I wonder if you could give me a steer in the direction of any obvious missing areas: Alternatively there may already be a benchmark of requirements for an internal security healthcheck that I could use that you may be aware of?
My lame effort below:
1. Identify vulnerabilities on physical desktop devices (i.e. OS security, application security, compliance with golden build)
2. Identify vulnerabilities on physical laptop devices (i.e. OS security, application security, compliance with golden build)
3. Identify vulnerabilities on file and print servers (i.e. inappropriate share/directory ACL’s)
4. Identify vulnerabilities in critical database and database servers (i.e. weak passwords, missing patches, inappropriate permissions)
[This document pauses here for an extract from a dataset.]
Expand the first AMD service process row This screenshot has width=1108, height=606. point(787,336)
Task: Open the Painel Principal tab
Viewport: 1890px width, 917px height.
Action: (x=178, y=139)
5. Identify vulnerabilities and security misconfigurations on VMware host systems
6. Identify weaknesses in security related group policies
7. Identify weaknesses in patch management processes
8. Identify weaknesses in account management processes
9. Identify weaknesses in access management processes
Looking at the going rates for security healthchecks (seem to be in the ballpark of $1300 per day per consultant), we probably have budget for around 10 days’ work, so ideally I want to focus on the highest priority. As a rough guide we are talking 20 VSphere, hosts, 200 guests, 500 thin client users (citrix xen), 500 physical client device users. Any sort of steer will be a help. I am guessing most companies will come with a pack of what they can offer, but I thought any sort of heads up on what they should cover will be a useful assistance. I want some input on scope so we dont get ripped off by some user just coming in and running nessus, and thats all they do as if thats the limit we probably could do that internally.